The chromite appears to be from a ferrous-chromian mafic-ultramafic rock. I have not seen these in Archean assemblages, but it might occur in appropriate Proterozoic rocks. What is the sample exactly?
Kenneth and Hamish. Our material came from Chile and appears originally to have been volcanic in origin. Later, it appears to have been altered by melting and fairly rapid quenching that also produced many large vesicles. Much more needs to be done, but we are exploring the possibility that the volcanic source material was re-melted and ejected during impact by a meteorite. The paper is very helpful, Kenneth, because it shows sub-euhedral chromite that appears similar. After a limited search of the literature, I can't find volcanic grains that look very similar -- nearly all are euhedral.

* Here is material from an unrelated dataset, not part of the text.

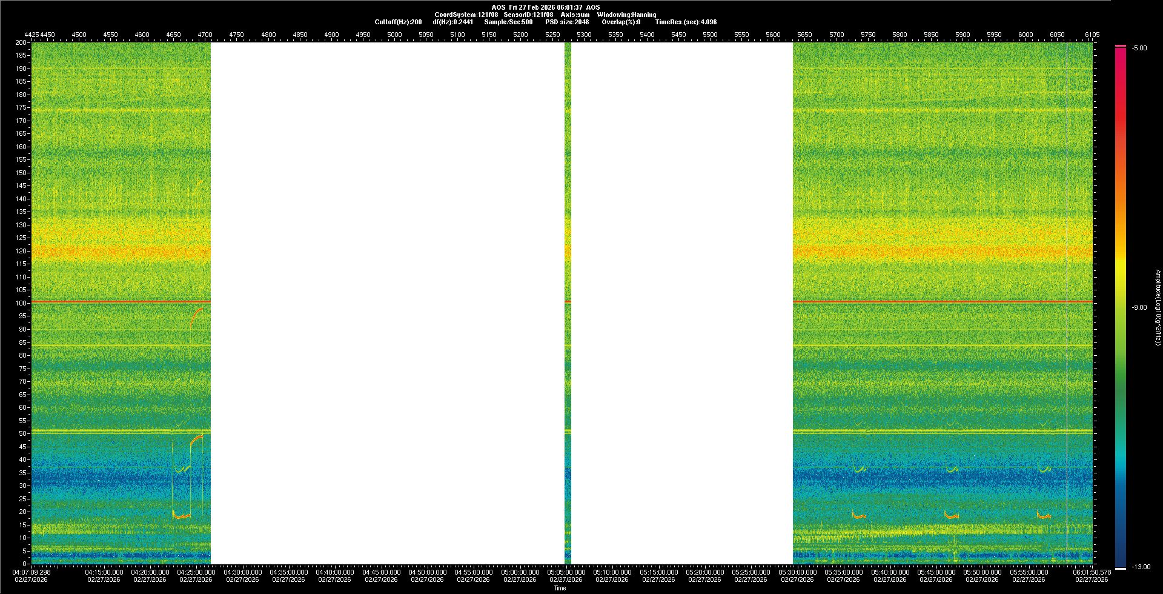Image resolution: width=1163 pixels, height=594 pixels.
Task: Click the white vertical line in the right spectrogram
Action: 1067,303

These textures are reminiscent of a material very rapidly precipitated from a vapour phase, although I have never heard of such a process for chromites. However, you can get strongly skeletal shaped chromites crystallizing from quenched volcanic material, for example the rinds of MORB pillows or in the upper A-zone (random spinifex textured) zones of komatiite flows. See for example the photos on page 1691 of Barnes S J 1998, Journal of Petrology Vol 39, 1689-1720. Also, when conducting experiments on fusion of chromitites for an improved fire assay for PGE, I frequently found small neocrystallized sub-hexagonal flakes or thin plates of a Cr-rich material, probably Cr2O3, within the quenched slag. Neither of these cases are quite analogous to what you have shown, but they may provide some leads to follow-up.

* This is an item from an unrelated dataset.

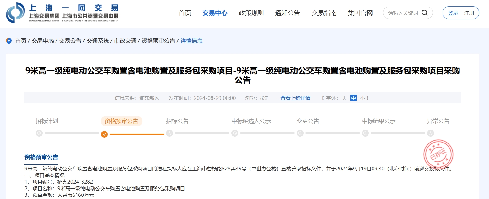489x199 pixels.
Task: Open the 查看上链详情 link
Action: click(x=295, y=98)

chromite tends to occur in euhedral to subhedral XX and used to prevail its X morphology against the remaining rock-forming minerals, particularly when being among the first minerals to come. There are other mineral aggregates which are reaction products formed in the course of weathering such as the so-called “merumites” described from weathering crusts. They are close to goethite (better call it here “limonite”). It is CrOOH, CrHO2, CrOOCu eskololaite, guyanaite (locus typicus), bracevillite) intergrown with FeOOH and the Cr-bearing phyllosilicate kämmererite. These aggregates were described by the “Father of ore microscopy” P. Ramdohr. In my opinion it is such an alteration product which can be originated from supergene and/or hypogene alteration. Chromite does not fit at all, neither from the chemical nor crystallographic point of view.
Allen, is there any reason why the Chromite in your sample would not have been from the meteorite that impacted the site? Chromite is far more common in stony meteorites than in terrestrial rocks, according to this website (my apologies for butting in as a non-expert on minerals):
http://meteorites.wustl.edu/metcomp/cr.htm
Quoting: "One of the best elements for distinguishing meteorites from Earth rocks is Cr. Nearly all stony meteorites have high concentrations of Cr compared to most Earth rocks. The most Cr-poor meteorites are the feldspathic lunar meteorites, which have high concentrations of Al2O3 and CaO. Cr-rich terrestrial rocks tend to be ultramafic rocks like dunites, peridotites, pyroxenites, and serpentinites."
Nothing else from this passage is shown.